調停や訴訟で裁判所を介して手続きを進めるのではなく、相手と直接話すなどして、交渉することです。
離婚で言えば、離婚協議の段階のことです。
交渉は、一般的には、互いの意見を出し合い、互いに譲歩できる部分は譲歩し、合意を目指す、というものです。
弁護士などの専門家以外の人とも、建設的な交渉は可能な場合がある
交渉は、相手に弁護士がついていればその弁護士としますが、弁護士がついていなければ、法律や交渉の専門家ではない相手と直接話すことになります。
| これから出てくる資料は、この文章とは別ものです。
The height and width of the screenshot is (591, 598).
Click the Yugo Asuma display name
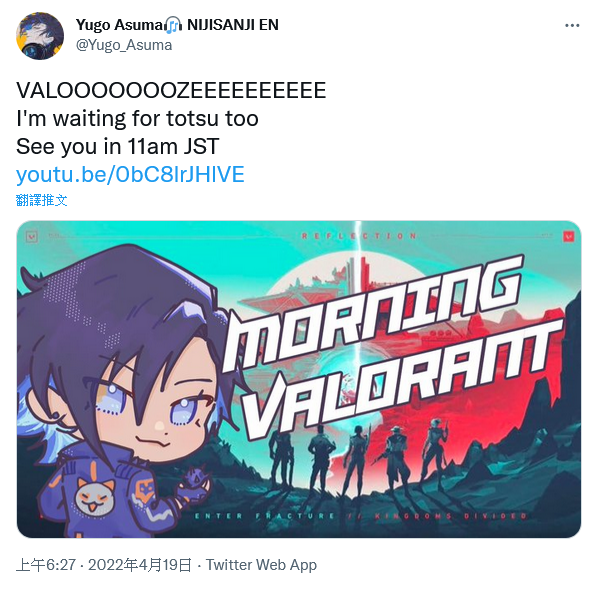[x=120, y=25]
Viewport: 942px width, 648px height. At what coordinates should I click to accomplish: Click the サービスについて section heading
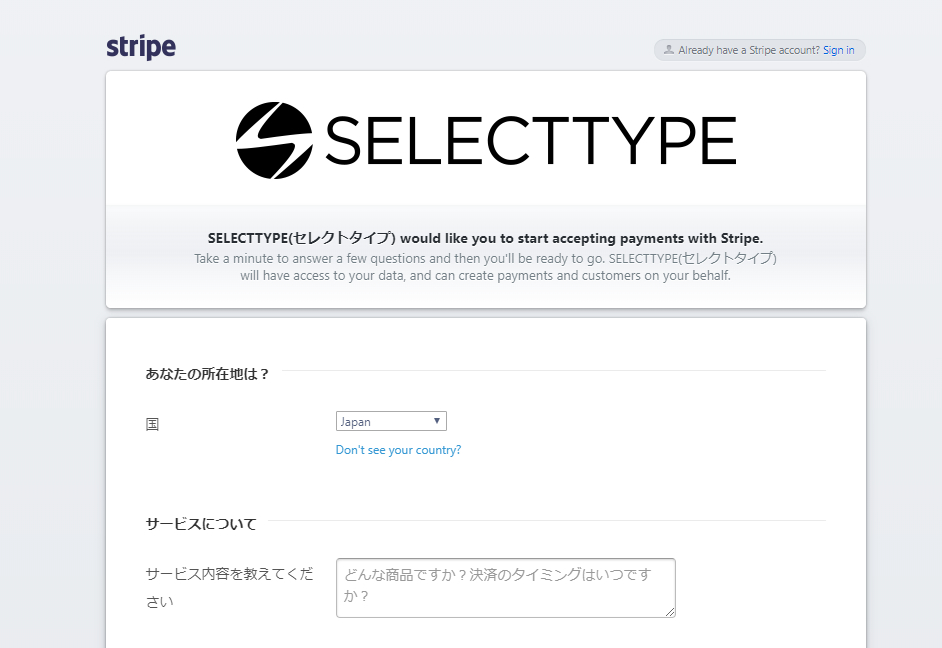point(201,523)
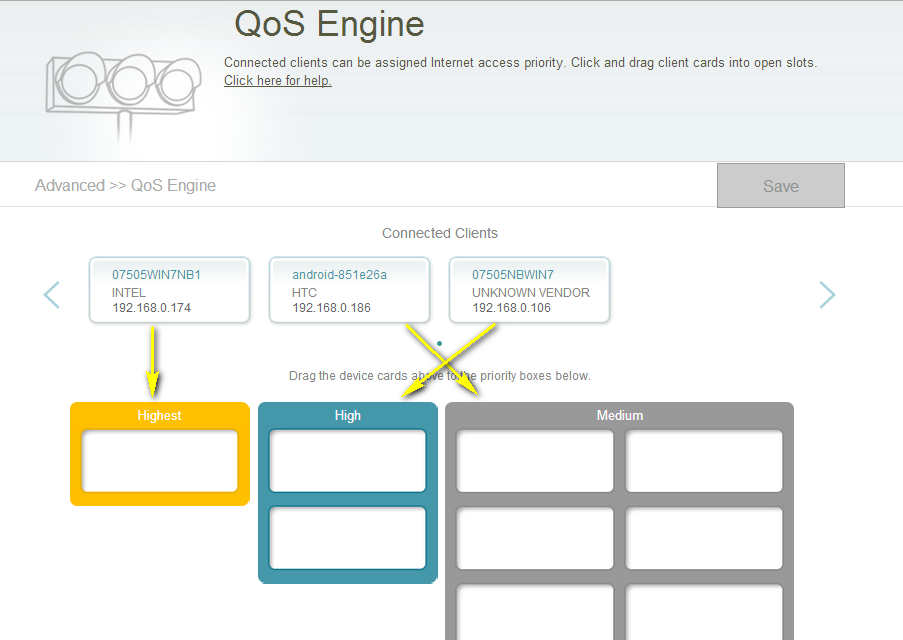The height and width of the screenshot is (640, 903).
Task: Select the top-left Medium priority slot
Action: 535,461
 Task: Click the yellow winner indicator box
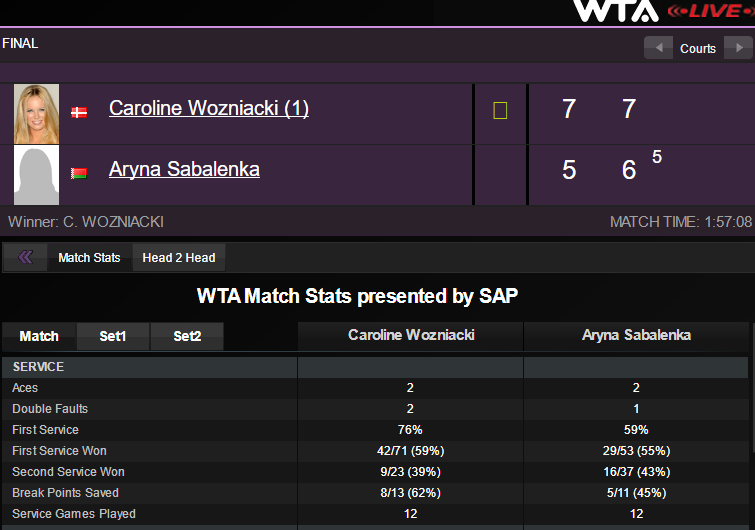click(500, 111)
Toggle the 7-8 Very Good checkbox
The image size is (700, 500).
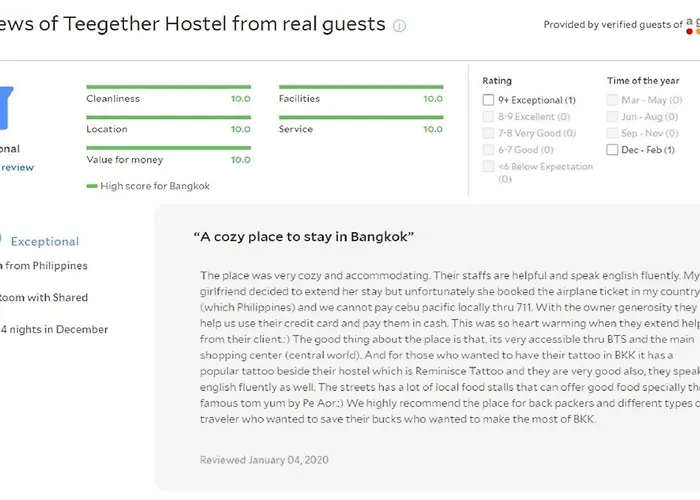(x=488, y=133)
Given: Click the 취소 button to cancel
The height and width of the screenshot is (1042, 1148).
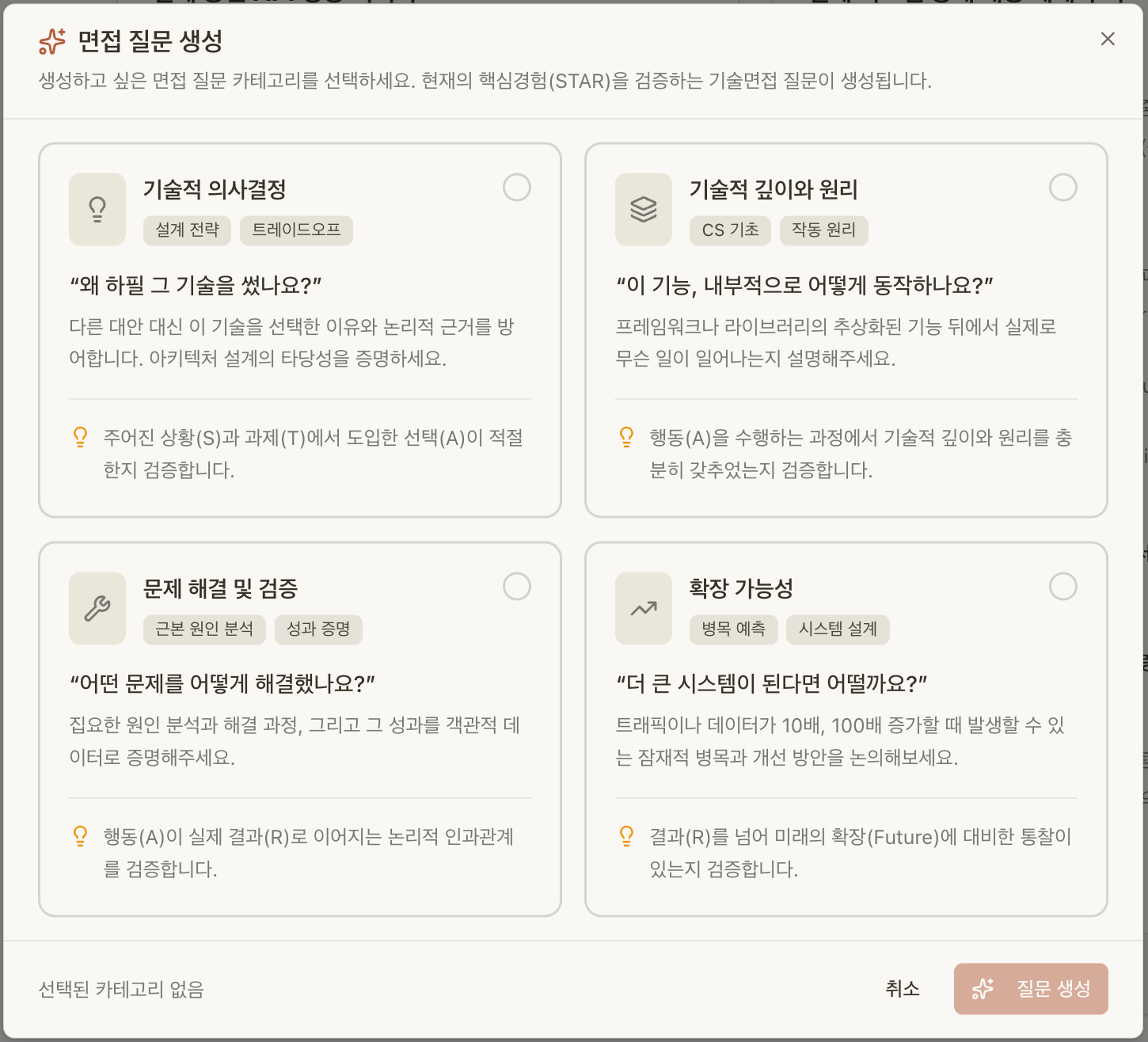Looking at the screenshot, I should (902, 989).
専門家でないため、感情的になることも多く、弁護士相手の時より慎重な対処が必要になるのですが、「できるだけ早期に合意に至る」という共通の目的があれば、何とか交渉を進められることも多いです。
例えば、不貞の慰謝料請求といった事案では、相手に弁護士がつかないことも多いですが、相手が不貞の事実を認めている場合は、金額の交渉だけですので、専門家ではない相手と直接話して交渉することで、合意に至ることも多くあります。
いきなり訴訟をするより、その方が互いにとってメリットがありますので、直接話して交渉で合意の可能性を探ることは、重要かつ必要な過程となってきます。
このように、相手が専門家でないからといって、交渉ができないというわけではありません。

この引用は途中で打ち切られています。